● **Task instructions**
Each line of the data should be duplicated precisely.

● **Data under study**
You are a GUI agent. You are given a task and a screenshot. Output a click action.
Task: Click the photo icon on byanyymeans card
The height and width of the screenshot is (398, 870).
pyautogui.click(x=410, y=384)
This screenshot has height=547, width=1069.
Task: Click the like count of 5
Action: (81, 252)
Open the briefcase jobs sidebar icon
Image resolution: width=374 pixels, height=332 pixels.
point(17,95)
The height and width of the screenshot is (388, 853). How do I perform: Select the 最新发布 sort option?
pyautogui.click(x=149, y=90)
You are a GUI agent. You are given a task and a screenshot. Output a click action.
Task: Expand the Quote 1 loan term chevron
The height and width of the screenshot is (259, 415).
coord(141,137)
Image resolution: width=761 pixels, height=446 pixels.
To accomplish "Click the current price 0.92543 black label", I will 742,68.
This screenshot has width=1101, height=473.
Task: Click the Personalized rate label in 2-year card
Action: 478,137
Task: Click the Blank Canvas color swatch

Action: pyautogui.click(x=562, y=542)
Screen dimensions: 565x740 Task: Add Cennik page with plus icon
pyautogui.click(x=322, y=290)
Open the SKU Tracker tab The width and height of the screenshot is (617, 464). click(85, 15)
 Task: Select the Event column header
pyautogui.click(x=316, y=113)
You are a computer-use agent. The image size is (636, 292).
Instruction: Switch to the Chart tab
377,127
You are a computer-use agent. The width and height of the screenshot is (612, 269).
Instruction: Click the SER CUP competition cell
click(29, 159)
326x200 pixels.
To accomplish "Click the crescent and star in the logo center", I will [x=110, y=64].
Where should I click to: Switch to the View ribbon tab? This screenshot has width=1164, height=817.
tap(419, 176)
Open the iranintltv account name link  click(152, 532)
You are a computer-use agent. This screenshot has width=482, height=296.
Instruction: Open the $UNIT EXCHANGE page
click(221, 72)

● **Task response**
You are a GUI agent. You are given a task and a screenshot. Output a click action.
Task: Click the photo icon on byanyymeans card
The height and width of the screenshot is (398, 870).
pyautogui.click(x=410, y=384)
This screenshot has height=547, width=1069.
Task: Click the like count of 5
Action: (81, 252)
Open the briefcase jobs sidebar icon
Image resolution: width=374 pixels, height=332 pixels.
point(17,95)
The height and width of the screenshot is (388, 853). How do I perform: Select the 最新发布 sort option?
pyautogui.click(x=149, y=90)
You are a GUI agent. You are given a task and a screenshot. Output a click action.
Task: Expand the Quote 1 loan term chevron
The height and width of the screenshot is (259, 415).
coord(141,137)
Image resolution: width=761 pixels, height=446 pixels.
To accomplish "Click the current price 0.92543 black label", I will 742,68.
This screenshot has width=1101, height=473.
Task: Click the Personalized rate label in 2-year card
Action: 478,137
Task: Click the Blank Canvas color swatch

Action: pyautogui.click(x=562, y=542)
Screen dimensions: 565x740 Task: Add Cennik page with plus icon
pyautogui.click(x=322, y=290)
Open the SKU Tracker tab The width and height of the screenshot is (617, 464). click(85, 15)
 Task: Select the Event column header
pyautogui.click(x=316, y=113)
You are a computer-use agent. The image size is (636, 292).
Instruction: Switch to the Chart tab
377,127
You are a computer-use agent. The width and height of the screenshot is (612, 269).
Instruction: Click the SER CUP competition cell
click(29, 159)
326x200 pixels.
To accomplish "Click the crescent and star in the logo center", I will [x=110, y=64].
Where should I click to: Switch to the View ribbon tab? This screenshot has width=1164, height=817.
tap(419, 176)
Open the iranintltv account name link  click(152, 532)
You are a computer-use agent. This screenshot has width=482, height=296.
Instruction: Open the $UNIT EXCHANGE page
click(221, 72)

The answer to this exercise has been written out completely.